We use similarity in triangles \(MPY\) and \(MNY_1\).

\(\dfrac{PY}{NY_1} = \dfrac{MP}{NM}\) and we get \(PY = \dfrac{PM}{NM} \times NY_1\)...(i) Similarly we have \(PZ = \dfrac{NP}{NM} \times MZ_1 \)...(ii)

Now, \(NN_1 , PX,MM_1\) are 3 parallel lines . So we have \(\dfrac{PM}{NM} = \dfrac{M_1X}{M_1N_1}\).... (iii) We join \(N, M_1\) and let that intersect \(PX\) at \(L\).
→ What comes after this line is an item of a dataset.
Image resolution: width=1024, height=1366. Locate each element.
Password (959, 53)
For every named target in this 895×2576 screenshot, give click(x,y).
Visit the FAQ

Using \(\triangle NLP \sim NM_1M\) , we have \(\dfrac{PL}{MM_1} = \dfrac{NP}{NM} \) and thus \(PL = \dfrac{NP}{NM} \times MM_1 = \dfrac{NP}{NM} \times MZ_1\). (as \(MM_1 = MZ_1\) ... (iv)

And, similarly using \(\triangle M_1XL \sim \triangle M_1N_1N\) , we have

\(LX = \dfrac{XM_1}{N_1M_1} \times NN_1 = \dfrac{PM}{NM} \times NY_1\)...(v)

We observe that \((iv) + (v)\) is indeed \((i) + (ii)\) and Hence \(PY + PZ = PL + LX = PX\)